Lauren only realised she was anorexic after reading a magazine article by a husband speaking about his wife's battle with her illness.

She said: “I thought, 'oh my God, that's me - I do all of those things'.

“I always thought everyone else had the problem and I was doing the right thing.

“Everyone is obsessed with celebrities and diets and I thought everyone wanted to be like that. I was just the same.

“It got out of control. It wasn't about wanting to be thin, it was about wanting to disappear.”

One of Lauren's worst points was in 2004 when she was 23 and her weight dropped to less than four stone.

Doctors told her mother, Alison Williams, who now works for a mental health charity, they feared her daughter would die.

Lauren said: “I remember being transferred to an eating disorders unit and they didn't think I would make it through the night.

“My mum was so worried about me but until I accepted I had a problem there was nothing anyone else could do.”

She managed to put on weight but when out of hospital her old problems returned.

In March 2006 she was again admitted to hospital after her weight plunged once more. But even while on the wards in Addenbrooke's in Cambridge, Lauren still was not ready to accept help and continued to continually pace round and round her room.

After months in the hospital, she finally made a breakthrough.

Lauren said: “They let me dig my own grave and let me get bad again. In the end they sectioned me because I insisted on going on leave when I was too ill to do so and I refused to give up my exercise.

“My mum and my friends were great but everyone else was getting on with their lives outside.

“I got to the point when I thought 'this isn't getting me anywhere'. I was really miserable and I had no time left in my day because of my obsessions.

“I am a young woman and I was just missing out on so much.

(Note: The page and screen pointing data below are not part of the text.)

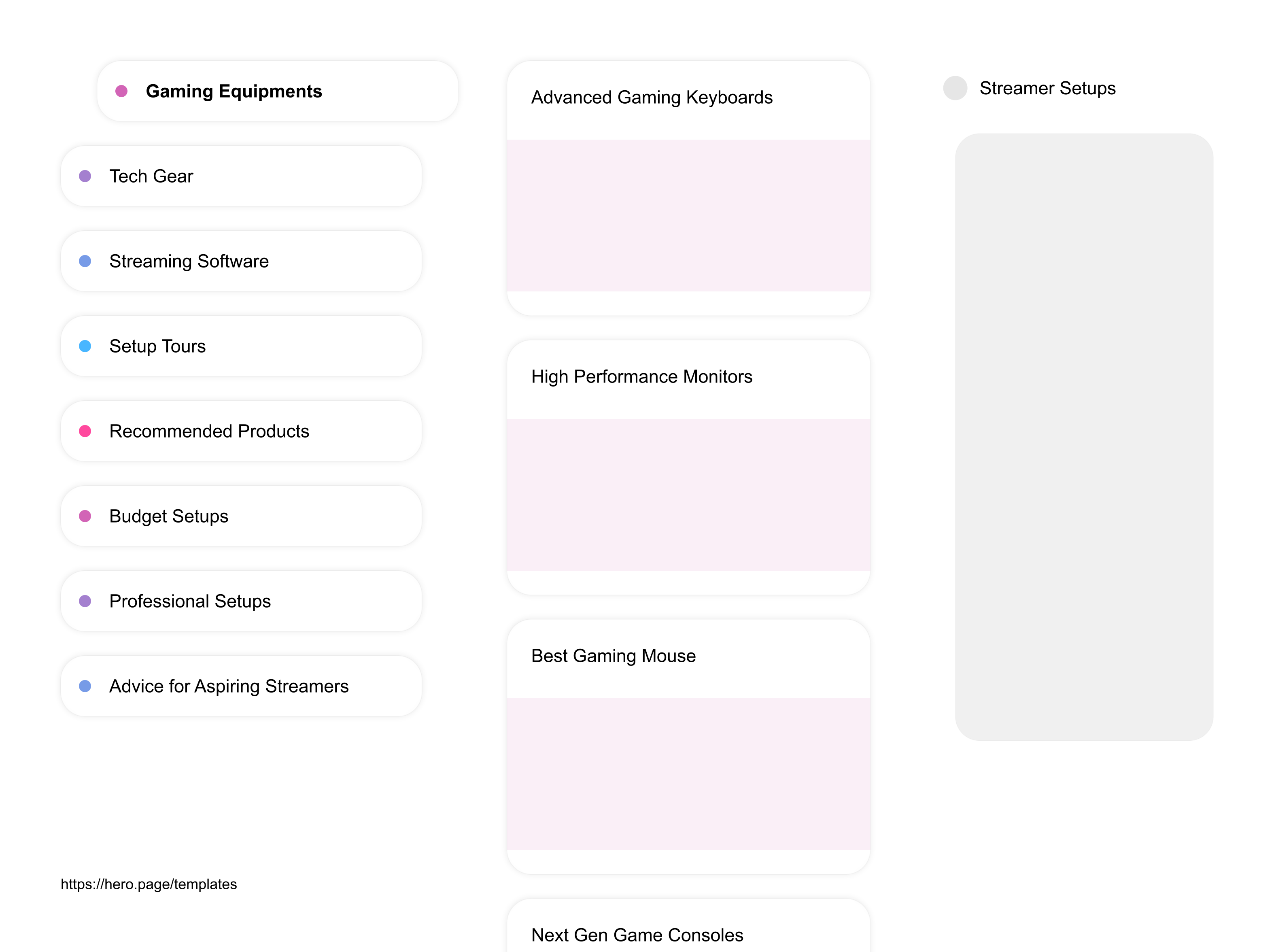Click the light blue dot near Setup Tours
1274x952 pixels.
tap(85, 346)
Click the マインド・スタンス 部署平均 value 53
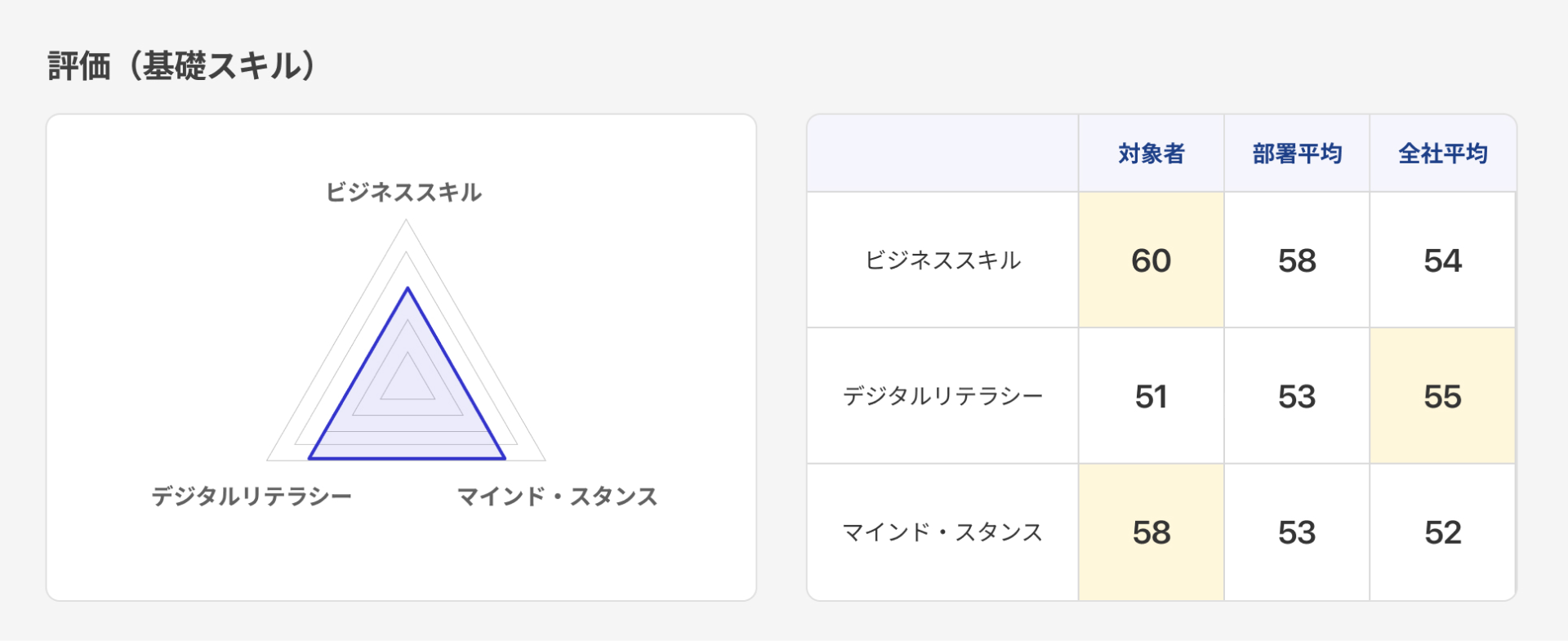 coord(1297,532)
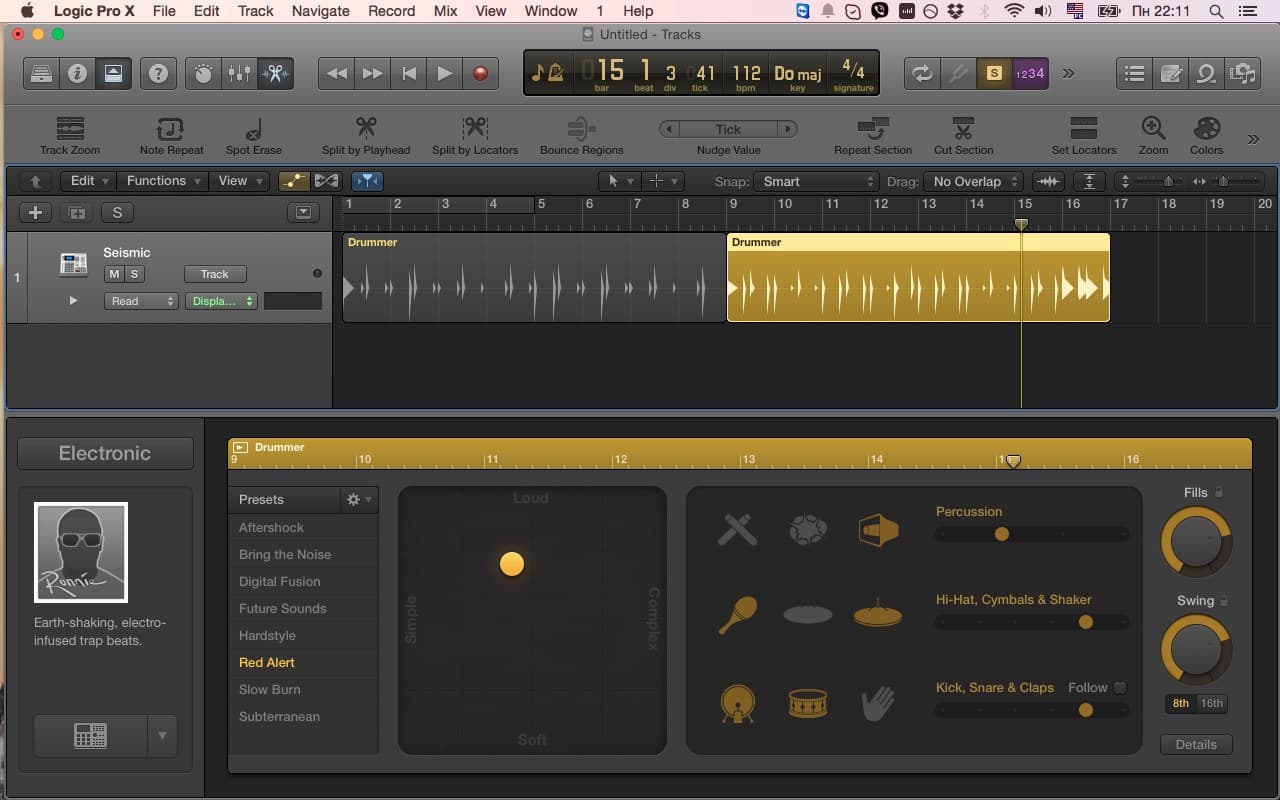
Task: Select the tambourine percussion instrument icon
Action: point(807,530)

“I thought, 'I'm living the same sad life in hospital as I was outside. Life can't be any worse. Why don't I just give it a go?'”

Lauren finally left hospital in August 2007 and since then she has been back on track. Although she does not like to talk about her weight, just a glance at her healthy figure shows how far she has come from the skeletal images at the height of her illness.

She also criticised glossy magazines sending out “mixed messages” to vulnerable teens.

Lauren said: “It annoys me that these magazines complain about size zero celebrities then the next minute they go on about slimming down for summer. It sends out a mixed message.

“I still have problems but I am enjoying life now.

“I want to give others hope that they can get over anorexia and rebuild their lives.”